> [Exercise directions]: Could you restate exactly the lines that begin at the line with "568x398 pixels. At" and end at the final line of the data?

======== Given data

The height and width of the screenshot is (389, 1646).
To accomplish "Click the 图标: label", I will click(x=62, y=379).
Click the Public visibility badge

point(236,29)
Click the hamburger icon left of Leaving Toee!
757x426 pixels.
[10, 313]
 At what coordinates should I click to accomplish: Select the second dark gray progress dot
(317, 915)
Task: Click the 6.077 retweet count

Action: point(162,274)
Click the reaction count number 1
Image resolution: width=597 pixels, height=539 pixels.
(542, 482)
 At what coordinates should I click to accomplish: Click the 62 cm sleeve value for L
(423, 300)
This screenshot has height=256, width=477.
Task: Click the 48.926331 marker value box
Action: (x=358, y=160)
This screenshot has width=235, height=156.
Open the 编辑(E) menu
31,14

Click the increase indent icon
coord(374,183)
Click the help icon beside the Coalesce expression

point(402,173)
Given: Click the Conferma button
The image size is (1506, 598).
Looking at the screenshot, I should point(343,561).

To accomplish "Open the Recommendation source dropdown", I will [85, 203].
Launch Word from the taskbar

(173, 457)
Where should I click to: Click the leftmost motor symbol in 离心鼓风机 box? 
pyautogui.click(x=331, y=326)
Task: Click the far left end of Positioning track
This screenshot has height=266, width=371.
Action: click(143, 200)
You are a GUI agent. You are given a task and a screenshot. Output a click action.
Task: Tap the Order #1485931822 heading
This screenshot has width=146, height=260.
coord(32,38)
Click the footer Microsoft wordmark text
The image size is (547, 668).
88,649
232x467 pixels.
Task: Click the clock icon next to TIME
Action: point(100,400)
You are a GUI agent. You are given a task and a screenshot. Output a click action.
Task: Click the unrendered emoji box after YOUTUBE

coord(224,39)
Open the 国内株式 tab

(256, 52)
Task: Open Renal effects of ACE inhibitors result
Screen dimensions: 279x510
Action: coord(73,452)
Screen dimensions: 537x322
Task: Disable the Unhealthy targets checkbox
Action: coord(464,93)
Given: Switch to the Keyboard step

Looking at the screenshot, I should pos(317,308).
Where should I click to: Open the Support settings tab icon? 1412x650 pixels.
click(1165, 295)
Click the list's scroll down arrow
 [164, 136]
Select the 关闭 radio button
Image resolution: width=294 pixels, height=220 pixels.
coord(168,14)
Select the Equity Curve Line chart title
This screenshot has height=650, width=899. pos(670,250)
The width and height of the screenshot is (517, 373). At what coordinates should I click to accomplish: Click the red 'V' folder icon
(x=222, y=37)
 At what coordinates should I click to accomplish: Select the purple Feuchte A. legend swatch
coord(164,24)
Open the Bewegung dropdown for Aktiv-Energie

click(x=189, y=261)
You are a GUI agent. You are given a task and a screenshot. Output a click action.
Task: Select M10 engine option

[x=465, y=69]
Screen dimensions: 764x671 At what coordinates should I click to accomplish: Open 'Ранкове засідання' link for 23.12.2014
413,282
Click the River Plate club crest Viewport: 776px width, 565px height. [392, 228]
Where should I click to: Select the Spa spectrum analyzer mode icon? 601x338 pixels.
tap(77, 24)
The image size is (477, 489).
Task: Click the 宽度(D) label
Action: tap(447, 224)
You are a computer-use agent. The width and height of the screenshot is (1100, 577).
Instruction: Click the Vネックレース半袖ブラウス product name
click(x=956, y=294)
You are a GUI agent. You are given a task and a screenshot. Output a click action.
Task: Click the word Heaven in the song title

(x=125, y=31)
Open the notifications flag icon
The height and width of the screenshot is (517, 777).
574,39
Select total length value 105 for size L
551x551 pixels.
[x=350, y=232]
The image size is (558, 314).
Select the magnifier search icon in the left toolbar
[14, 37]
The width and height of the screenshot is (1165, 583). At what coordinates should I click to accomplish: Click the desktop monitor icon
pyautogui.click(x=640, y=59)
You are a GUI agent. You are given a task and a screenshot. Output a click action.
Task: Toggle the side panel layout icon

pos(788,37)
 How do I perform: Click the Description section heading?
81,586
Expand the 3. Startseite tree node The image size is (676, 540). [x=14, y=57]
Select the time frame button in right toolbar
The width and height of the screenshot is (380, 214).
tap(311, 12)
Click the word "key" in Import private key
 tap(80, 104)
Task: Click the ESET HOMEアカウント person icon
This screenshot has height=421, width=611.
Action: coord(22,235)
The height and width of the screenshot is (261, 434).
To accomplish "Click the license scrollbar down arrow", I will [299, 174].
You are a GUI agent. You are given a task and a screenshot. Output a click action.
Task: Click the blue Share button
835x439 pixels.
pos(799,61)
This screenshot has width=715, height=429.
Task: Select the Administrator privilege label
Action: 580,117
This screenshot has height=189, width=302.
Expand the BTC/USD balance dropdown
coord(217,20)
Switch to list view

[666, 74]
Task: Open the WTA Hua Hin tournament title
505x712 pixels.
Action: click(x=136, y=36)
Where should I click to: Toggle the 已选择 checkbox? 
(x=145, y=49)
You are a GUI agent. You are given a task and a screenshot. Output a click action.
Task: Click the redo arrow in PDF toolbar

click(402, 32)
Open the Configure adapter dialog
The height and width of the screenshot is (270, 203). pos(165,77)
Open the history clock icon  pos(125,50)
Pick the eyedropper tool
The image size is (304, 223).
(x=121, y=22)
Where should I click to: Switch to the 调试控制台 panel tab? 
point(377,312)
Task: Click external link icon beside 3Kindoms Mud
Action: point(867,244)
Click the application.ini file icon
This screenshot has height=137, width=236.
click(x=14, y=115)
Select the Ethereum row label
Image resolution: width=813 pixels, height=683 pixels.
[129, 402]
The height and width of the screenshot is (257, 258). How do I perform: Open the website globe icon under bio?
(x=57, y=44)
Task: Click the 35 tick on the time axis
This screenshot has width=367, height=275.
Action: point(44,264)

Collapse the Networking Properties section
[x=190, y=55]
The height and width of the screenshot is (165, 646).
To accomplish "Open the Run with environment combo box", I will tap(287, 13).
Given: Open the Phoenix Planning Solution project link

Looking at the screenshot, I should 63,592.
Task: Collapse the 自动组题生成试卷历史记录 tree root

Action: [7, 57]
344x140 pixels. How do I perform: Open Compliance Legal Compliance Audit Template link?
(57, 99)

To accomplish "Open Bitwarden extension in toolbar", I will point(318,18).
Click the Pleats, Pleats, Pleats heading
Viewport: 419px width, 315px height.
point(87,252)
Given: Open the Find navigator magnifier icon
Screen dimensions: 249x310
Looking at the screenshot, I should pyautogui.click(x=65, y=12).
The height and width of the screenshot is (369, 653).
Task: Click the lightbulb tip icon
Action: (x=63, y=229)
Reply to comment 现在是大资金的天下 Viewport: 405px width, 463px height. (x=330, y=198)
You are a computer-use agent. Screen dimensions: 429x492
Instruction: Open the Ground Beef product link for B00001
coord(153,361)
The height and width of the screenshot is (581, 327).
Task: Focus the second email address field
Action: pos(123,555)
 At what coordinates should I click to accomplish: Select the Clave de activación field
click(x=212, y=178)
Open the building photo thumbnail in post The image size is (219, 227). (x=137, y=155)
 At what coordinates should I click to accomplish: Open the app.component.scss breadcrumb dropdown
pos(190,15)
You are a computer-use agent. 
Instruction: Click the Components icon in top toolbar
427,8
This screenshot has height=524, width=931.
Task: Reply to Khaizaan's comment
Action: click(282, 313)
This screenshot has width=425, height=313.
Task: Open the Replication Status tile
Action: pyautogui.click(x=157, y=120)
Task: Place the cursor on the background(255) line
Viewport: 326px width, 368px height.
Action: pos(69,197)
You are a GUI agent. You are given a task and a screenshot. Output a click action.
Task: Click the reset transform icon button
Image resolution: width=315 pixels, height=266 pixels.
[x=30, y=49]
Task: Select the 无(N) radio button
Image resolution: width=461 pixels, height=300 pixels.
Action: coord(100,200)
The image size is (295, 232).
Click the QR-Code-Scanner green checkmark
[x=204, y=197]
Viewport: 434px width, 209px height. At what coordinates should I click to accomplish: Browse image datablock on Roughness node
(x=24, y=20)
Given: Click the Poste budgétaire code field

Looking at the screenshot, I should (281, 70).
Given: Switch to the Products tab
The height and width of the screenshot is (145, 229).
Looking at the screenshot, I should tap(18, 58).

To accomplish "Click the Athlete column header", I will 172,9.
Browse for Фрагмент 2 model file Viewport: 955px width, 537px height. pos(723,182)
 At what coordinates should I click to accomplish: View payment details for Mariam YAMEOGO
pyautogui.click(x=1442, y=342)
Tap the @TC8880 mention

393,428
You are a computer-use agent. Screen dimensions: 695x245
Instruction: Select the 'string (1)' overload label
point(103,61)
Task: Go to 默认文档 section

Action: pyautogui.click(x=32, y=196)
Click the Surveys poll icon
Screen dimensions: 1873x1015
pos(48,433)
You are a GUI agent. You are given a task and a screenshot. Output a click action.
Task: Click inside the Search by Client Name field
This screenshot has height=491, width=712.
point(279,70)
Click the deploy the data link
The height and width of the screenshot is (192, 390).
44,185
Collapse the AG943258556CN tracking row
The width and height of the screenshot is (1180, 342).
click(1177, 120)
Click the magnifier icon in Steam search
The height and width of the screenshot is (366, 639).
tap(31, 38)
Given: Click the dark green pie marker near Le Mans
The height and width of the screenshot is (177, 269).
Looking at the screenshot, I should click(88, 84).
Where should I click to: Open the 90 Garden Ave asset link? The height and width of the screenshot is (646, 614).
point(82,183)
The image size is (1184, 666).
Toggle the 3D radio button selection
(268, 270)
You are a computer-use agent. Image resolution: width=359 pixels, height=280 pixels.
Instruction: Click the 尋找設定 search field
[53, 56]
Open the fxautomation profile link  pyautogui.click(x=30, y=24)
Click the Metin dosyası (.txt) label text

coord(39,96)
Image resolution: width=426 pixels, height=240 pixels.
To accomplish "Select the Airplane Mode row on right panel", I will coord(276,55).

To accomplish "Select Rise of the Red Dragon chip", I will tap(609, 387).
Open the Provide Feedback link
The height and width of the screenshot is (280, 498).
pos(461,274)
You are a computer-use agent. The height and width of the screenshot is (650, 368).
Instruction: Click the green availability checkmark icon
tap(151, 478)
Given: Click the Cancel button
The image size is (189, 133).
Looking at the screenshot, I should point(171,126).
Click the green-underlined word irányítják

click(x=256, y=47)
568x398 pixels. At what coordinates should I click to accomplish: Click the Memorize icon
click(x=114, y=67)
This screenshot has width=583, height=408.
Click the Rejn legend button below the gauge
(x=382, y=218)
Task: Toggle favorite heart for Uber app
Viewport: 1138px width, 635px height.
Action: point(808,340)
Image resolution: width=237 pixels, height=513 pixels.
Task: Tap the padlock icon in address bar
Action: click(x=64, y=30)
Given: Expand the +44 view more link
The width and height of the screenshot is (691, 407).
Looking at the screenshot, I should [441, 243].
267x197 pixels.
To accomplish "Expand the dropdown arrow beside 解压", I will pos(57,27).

================

> [Problem solution]:
568x398 pixels. At what coordinates should I click to accomplish: Click the Memorize icon
click(x=114, y=67)
This screenshot has width=583, height=408.
Click the Rejn legend button below the gauge
(x=382, y=218)
Task: Toggle favorite heart for Uber app
Viewport: 1138px width, 635px height.
Action: point(808,340)
Image resolution: width=237 pixels, height=513 pixels.
Task: Tap the padlock icon in address bar
Action: click(x=64, y=30)
Given: Expand the +44 view more link
The width and height of the screenshot is (691, 407).
Looking at the screenshot, I should [441, 243].
267x197 pixels.
To accomplish "Expand the dropdown arrow beside 解压", I will pos(57,27).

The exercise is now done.